What is Hypopituitarism?

Hypopituitarism syndrome is a disease characterized by a decrease and loss of function of the anterior pituitary or adenohypophysis. The pituitary gland or the pituitary gland consists of two lobes of the anterior and posterior. In the anterior pituitary, six hormones are produced (adrenocorticotropin, prolactin, somatotropin, follitropin, lutropin and thyrotropin).

With hypopituitarism, the production of all the pituitary hormones decreases sharply or disappears. As a result, the function of the peripheral endocrine glands decreases, the work of which is controlled by the pituitary hormones

Causes of Hypopituitarism

Hypopituitarism can be primary when hormone-producing cells of the pituitary gland itself are destroyed or absent, and secondary if diseases of the hypothalamus or central nervous system lead to insufficiency of the pituitary gland. Sometimes there is a lack of production of one of the pituitary hormones.

The causes of hypopituitary syndrome may be:

  • pituitary adenomas
  • tumors of the pituitary gland and hypothalamus or other parts of the central nervous system
  • sarcoidosis
  • Schuller’s disease
  • tuberculosis
  • syphilis
  • blood diseases
  • inflammatory diseases of the brain
  • vascular disorders in the arteries of the blood supplying the pituitary and hypothalamus
  • autoimmune diseases
  • brain injuries
  • metabolic disorders with:
    – diabetes
    – prolonged fasting
    – anorexia nervosa
    – chronic renal and liver failure.

An abnormality of the pituitary gland can lead to insufficiency of the pituitary gland. In the postpartum period with pathological birth, necrosis of the anterior pituitary gland can occur. With complete necrosis of the anterior lobe, this condition is called Simmonds syndrome, with partial necrosis – Skien syndrome. In hypopituitary syndrome, hormone-producing cells of the anterior pituitary gland are destroyed.

Pathogenesis during Hypopituitarism

The pathogenesis of panhypopituitarism is based on a deficiency of tropic hormones and growth hormone. Depending on the localization, vastness and intensity of the destructive process, loss or decrease of hormone formation in the pituitary gland can be uniform and complete (panhypopituitarism) or partial, in which the production of one or more hormones is preserved.
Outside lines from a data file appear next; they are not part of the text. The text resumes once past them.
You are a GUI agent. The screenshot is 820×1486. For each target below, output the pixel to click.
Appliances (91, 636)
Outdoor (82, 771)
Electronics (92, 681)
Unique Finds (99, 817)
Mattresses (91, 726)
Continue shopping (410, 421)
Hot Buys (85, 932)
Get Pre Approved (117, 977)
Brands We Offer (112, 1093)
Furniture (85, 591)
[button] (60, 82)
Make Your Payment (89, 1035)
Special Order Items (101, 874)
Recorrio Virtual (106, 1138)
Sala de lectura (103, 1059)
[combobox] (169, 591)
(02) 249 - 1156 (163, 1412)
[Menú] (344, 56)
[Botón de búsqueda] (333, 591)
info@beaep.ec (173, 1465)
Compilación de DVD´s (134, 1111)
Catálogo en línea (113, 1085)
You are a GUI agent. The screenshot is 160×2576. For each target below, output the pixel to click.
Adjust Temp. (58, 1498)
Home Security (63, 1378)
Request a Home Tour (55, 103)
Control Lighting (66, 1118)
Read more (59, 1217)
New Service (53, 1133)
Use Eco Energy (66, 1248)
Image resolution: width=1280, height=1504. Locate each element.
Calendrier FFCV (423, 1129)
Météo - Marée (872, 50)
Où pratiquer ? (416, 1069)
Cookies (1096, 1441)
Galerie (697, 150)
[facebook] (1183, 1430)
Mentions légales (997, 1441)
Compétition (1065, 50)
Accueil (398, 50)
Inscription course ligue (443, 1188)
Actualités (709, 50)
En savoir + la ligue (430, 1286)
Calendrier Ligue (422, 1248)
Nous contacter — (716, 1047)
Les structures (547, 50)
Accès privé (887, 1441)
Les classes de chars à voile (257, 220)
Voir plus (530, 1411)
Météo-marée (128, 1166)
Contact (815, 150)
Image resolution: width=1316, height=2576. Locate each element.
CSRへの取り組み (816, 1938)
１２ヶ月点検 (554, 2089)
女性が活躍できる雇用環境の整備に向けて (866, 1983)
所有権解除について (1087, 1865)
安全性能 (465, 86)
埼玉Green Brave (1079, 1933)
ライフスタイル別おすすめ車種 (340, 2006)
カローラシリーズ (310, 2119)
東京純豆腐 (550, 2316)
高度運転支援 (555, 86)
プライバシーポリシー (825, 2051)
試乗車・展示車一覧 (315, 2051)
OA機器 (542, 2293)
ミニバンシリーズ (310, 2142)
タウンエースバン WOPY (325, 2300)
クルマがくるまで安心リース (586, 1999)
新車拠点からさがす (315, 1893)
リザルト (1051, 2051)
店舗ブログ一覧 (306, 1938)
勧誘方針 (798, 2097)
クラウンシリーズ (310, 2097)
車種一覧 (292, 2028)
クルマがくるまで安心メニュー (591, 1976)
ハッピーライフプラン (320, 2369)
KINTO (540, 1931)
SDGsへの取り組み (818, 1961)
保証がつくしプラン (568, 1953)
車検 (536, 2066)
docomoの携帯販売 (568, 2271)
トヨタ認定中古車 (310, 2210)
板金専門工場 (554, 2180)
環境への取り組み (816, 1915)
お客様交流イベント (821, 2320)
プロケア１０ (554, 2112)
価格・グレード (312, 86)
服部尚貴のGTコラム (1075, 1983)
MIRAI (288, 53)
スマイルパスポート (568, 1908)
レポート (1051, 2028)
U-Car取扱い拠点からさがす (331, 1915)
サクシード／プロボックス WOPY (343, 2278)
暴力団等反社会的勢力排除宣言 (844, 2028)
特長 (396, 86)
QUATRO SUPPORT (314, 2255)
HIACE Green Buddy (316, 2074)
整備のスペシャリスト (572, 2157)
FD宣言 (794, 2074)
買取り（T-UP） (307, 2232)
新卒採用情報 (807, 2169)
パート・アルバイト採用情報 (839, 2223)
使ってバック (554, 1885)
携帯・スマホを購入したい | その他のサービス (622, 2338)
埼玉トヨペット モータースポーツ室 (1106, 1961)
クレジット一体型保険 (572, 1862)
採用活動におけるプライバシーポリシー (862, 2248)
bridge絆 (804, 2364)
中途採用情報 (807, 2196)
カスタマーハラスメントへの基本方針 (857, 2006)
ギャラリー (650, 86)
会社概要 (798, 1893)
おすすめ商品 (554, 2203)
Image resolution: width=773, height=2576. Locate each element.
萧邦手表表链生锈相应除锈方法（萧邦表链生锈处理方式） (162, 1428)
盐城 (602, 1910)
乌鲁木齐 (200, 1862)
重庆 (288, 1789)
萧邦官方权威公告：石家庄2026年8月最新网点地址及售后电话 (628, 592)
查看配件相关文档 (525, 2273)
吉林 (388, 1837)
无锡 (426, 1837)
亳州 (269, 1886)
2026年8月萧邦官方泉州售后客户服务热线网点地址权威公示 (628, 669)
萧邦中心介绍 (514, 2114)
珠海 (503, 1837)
Congenital deficiency of growth hormone in the most manifest form is manifested by a syndrome of nanism (from lat. Nanos – a dwarf), which is characterized by a sharp lag in digging and physical development. Pituitary dwarfism is not homogeneous in etiology and pathogenesis: in most patients there is a pathology of regulation and secretion of other pituitary hormones, as a rule, there are impaired secretion of FSH, LH, TSH, which is accompanied by various combinations of endocrine and metabolic disorders (panhypopituitary nanism). Hereditary variants of growth hormone deficiency, combined with a deficiency of other tropic hormones, are most often associated with a deficiency of factor Pgor-1 or factor Pit-1. The Pit-1 factor is already present in the early stages of embryogenesis in somatotrophs, lactotrophs and thyrotrophs, where it plays an important role in initiating the expression of the genes responsible for the synthesis of hormones by these adenohypophysis cells. The factor Prop-1 (a harbinger of Pit I) determines the initial bookmark of somato, prolacto, and thyrotrophs, the differentiation of which occurs with the participation of the transcription activator Pit-1. Mutations in these genes cause a combined deficiency of growth hormone, prolactin and TSH. Most cases of pituitary dwarfism occur in idiopathic growth hormone deficiency.

Symptoms of Hypopituitarism

Clinical manifestations of hypopituitarism occur when less than 10% of functioning cells remain. Usually the disease develops gradually over many years.

The earliest sign of the disease is usually insufficiency on the part of the pituitary gonadotropic function – a decrease in the number of pituitary hormones regulating the function of the gonads.

If hypopituitarism arose in childhood or has a hereditary nature, development during puberty is impaired. Puberty is delayed, eunuchoidal body proportions are formed, skeletal bone growth is delayed.

In adults, libido and potency are reduced, secondary sexual characteristics are gradually erased:

  • hair loss in the armpits and pubis is reduced
  • slower beard and mustache growth
  • testicles and prostate gland decrease
  • muscle tissue atrophies and is replaced by fat.

In women, sexual desire decreases, the menstrual cycle is disrupted, the mammary glands are reduced, the tissues of the genitals are thinning.

One of the early signs of hypopituitarism is a violation of the sense of smell.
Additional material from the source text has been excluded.